Work instruction » If a line in the records contains the string "axis", show that line.

____ Data shown

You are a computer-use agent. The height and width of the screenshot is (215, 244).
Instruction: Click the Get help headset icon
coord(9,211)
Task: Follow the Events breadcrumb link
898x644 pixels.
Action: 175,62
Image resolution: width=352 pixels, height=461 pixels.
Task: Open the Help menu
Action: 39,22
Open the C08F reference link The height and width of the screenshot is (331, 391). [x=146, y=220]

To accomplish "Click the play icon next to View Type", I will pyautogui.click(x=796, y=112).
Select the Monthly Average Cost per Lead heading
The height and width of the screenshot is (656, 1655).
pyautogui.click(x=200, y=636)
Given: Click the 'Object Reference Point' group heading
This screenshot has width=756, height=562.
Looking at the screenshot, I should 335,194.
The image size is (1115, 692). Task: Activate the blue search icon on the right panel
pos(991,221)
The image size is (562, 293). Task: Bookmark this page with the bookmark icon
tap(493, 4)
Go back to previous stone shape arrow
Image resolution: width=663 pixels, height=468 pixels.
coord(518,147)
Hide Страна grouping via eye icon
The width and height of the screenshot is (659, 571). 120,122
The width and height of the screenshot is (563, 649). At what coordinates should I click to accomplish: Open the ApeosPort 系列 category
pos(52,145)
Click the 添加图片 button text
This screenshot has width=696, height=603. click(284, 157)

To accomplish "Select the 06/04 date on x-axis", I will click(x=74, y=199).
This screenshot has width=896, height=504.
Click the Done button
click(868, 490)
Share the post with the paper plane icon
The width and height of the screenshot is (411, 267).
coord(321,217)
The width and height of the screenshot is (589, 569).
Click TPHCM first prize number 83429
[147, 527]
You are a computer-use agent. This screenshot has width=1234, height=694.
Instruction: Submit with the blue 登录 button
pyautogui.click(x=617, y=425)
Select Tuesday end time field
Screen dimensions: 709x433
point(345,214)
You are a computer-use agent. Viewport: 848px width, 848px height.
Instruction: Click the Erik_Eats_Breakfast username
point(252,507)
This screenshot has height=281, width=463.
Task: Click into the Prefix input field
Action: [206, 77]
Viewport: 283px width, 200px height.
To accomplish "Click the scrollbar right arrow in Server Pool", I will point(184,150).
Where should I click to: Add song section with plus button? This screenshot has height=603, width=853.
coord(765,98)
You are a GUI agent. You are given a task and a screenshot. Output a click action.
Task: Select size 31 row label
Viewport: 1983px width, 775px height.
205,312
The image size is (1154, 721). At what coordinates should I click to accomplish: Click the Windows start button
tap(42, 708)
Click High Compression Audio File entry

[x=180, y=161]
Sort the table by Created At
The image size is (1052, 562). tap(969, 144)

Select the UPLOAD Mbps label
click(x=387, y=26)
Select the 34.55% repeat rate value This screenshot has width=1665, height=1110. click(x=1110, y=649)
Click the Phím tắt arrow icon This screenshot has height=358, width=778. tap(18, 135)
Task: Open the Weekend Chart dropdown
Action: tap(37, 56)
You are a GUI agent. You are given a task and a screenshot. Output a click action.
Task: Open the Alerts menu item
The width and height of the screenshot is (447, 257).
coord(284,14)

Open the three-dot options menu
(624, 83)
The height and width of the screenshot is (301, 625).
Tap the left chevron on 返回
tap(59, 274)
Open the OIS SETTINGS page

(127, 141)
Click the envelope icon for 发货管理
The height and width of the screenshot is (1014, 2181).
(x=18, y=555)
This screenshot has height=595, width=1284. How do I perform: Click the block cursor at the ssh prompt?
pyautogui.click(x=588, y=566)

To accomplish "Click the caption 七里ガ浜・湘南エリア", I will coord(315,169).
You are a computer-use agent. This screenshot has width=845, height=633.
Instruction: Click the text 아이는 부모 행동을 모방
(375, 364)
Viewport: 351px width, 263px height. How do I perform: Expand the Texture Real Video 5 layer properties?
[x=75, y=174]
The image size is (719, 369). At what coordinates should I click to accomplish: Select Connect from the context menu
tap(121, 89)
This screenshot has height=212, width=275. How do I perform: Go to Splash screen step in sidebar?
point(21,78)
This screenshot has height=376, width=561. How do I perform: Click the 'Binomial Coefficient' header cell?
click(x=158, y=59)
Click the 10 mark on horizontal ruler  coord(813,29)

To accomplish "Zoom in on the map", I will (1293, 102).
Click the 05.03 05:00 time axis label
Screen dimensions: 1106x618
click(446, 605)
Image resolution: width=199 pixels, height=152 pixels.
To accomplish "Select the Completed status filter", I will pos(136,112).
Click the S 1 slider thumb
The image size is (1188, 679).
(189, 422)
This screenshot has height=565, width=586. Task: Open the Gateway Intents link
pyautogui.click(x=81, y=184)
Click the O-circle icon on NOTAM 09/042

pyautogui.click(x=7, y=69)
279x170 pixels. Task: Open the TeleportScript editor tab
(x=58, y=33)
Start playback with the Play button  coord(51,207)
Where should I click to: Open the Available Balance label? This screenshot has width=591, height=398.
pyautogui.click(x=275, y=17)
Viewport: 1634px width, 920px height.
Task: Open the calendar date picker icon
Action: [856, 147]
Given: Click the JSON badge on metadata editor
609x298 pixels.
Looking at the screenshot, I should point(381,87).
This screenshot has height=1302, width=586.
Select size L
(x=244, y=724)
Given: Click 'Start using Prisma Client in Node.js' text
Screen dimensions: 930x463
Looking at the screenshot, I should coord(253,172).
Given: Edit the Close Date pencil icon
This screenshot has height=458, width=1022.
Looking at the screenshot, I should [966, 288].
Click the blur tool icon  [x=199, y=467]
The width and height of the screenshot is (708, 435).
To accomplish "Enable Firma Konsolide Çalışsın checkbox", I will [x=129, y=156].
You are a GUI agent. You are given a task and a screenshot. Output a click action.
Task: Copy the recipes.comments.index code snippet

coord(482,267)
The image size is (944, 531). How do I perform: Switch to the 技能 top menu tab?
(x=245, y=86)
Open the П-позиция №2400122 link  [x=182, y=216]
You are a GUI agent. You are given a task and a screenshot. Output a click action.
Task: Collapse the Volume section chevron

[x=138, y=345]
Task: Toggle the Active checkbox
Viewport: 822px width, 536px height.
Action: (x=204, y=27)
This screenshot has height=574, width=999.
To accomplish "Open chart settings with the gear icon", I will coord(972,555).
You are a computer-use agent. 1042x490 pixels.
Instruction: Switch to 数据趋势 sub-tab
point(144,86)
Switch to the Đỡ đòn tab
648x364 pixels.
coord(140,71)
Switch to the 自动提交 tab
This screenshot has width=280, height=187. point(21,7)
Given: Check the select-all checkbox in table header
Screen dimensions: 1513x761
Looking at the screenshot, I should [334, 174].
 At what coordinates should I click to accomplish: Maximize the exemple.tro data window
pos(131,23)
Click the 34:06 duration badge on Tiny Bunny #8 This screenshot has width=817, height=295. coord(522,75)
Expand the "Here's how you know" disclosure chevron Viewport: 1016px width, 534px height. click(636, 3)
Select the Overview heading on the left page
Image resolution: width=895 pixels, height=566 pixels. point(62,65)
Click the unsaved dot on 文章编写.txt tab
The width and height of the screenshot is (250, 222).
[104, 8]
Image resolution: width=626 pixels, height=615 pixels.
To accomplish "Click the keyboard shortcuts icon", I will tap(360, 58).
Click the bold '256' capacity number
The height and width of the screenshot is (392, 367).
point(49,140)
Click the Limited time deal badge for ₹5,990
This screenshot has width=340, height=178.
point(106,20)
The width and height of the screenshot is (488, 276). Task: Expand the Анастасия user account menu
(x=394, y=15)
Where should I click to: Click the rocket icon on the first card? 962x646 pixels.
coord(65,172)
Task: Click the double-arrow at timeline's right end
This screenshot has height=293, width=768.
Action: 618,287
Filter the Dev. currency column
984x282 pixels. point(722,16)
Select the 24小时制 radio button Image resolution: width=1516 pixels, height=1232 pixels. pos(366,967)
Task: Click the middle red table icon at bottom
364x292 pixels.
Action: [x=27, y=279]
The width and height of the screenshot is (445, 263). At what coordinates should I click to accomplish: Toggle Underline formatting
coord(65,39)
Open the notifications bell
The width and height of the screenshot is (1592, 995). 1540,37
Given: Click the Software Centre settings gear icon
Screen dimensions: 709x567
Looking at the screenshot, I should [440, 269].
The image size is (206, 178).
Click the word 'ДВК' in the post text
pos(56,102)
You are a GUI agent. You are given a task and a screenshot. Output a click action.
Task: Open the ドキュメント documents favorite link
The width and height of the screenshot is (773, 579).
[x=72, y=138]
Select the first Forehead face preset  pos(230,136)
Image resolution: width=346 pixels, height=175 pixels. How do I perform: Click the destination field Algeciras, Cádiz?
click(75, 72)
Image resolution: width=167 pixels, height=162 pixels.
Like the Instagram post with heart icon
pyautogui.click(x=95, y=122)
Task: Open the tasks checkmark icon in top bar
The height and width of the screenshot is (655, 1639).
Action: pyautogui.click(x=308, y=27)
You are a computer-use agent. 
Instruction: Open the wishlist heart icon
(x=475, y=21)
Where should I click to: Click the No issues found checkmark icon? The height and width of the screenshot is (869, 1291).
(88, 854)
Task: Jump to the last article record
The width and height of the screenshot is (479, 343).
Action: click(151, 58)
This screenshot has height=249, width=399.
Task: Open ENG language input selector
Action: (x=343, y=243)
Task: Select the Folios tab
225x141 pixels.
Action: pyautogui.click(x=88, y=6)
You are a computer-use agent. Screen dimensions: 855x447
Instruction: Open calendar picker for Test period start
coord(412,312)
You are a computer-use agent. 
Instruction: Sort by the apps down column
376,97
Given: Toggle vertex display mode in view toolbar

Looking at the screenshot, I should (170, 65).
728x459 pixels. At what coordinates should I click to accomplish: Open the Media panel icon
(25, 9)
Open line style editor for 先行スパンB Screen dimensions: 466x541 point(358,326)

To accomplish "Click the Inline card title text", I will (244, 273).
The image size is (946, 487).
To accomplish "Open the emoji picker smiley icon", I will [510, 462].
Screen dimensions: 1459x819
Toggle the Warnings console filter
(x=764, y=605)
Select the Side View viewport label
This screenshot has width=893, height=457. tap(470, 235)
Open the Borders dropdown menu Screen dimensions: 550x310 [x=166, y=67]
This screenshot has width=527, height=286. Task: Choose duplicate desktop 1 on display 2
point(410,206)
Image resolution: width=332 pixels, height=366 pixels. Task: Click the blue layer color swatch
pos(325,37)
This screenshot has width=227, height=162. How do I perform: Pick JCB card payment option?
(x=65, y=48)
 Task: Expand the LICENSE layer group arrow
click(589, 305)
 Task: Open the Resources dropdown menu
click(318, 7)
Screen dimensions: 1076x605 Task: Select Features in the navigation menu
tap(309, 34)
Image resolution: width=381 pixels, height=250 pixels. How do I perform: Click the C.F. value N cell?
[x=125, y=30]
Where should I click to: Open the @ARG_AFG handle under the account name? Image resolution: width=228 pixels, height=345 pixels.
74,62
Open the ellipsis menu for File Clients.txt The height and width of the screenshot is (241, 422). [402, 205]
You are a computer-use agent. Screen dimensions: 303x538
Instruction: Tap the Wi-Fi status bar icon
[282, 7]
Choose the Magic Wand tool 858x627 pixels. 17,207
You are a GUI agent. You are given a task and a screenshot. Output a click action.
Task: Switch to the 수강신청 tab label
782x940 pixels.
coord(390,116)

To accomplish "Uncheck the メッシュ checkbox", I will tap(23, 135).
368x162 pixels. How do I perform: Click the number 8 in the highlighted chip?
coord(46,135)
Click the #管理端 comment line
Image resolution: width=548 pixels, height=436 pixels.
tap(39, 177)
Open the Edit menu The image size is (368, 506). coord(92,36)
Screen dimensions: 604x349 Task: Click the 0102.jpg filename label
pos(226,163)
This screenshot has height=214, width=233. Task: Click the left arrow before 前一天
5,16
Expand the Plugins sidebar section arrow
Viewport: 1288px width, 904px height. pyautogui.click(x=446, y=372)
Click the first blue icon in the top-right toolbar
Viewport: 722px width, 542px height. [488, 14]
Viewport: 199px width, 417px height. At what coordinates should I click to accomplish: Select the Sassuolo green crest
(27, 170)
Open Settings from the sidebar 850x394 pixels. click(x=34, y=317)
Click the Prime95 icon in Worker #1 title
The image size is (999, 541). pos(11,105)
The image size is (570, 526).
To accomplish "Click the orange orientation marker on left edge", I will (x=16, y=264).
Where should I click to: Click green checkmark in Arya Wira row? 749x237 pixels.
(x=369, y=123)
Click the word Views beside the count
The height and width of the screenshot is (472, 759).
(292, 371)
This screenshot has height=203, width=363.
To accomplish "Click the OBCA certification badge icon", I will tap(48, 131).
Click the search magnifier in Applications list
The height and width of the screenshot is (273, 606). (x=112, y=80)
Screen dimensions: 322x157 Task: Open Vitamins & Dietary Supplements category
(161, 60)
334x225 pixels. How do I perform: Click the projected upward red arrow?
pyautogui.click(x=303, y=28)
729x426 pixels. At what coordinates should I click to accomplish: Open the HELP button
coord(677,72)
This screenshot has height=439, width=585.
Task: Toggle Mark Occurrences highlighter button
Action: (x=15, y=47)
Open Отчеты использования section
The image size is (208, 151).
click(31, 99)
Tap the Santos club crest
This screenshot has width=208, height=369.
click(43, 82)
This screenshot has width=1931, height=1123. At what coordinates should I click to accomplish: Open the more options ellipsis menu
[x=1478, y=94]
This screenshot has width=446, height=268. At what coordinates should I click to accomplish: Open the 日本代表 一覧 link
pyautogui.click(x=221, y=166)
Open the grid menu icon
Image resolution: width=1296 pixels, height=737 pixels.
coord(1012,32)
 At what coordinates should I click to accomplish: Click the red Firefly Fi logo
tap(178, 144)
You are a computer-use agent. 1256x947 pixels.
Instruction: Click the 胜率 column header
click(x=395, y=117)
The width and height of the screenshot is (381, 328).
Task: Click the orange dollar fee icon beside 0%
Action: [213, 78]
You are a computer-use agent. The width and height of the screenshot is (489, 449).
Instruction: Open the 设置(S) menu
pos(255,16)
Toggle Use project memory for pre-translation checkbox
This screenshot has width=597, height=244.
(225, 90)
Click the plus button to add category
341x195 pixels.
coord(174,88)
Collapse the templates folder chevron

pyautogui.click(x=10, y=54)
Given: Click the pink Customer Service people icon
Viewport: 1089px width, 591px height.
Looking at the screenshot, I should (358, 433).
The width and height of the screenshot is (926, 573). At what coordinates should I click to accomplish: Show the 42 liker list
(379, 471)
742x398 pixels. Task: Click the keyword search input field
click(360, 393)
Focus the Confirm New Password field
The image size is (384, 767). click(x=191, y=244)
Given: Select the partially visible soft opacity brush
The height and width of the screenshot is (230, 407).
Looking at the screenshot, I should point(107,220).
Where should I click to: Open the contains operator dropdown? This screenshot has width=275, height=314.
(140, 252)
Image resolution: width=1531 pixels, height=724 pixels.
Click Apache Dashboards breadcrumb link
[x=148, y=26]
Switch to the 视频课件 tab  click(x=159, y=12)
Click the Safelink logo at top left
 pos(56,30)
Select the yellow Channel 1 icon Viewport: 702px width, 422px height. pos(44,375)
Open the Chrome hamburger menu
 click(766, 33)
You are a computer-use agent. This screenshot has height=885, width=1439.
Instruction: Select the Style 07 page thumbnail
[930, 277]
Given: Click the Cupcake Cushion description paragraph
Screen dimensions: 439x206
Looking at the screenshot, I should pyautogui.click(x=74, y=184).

________

Expected output »
To accomplish "Select the 06/04 date on x-axis", I will click(x=74, y=199).
Click the 05.03 05:00 time axis label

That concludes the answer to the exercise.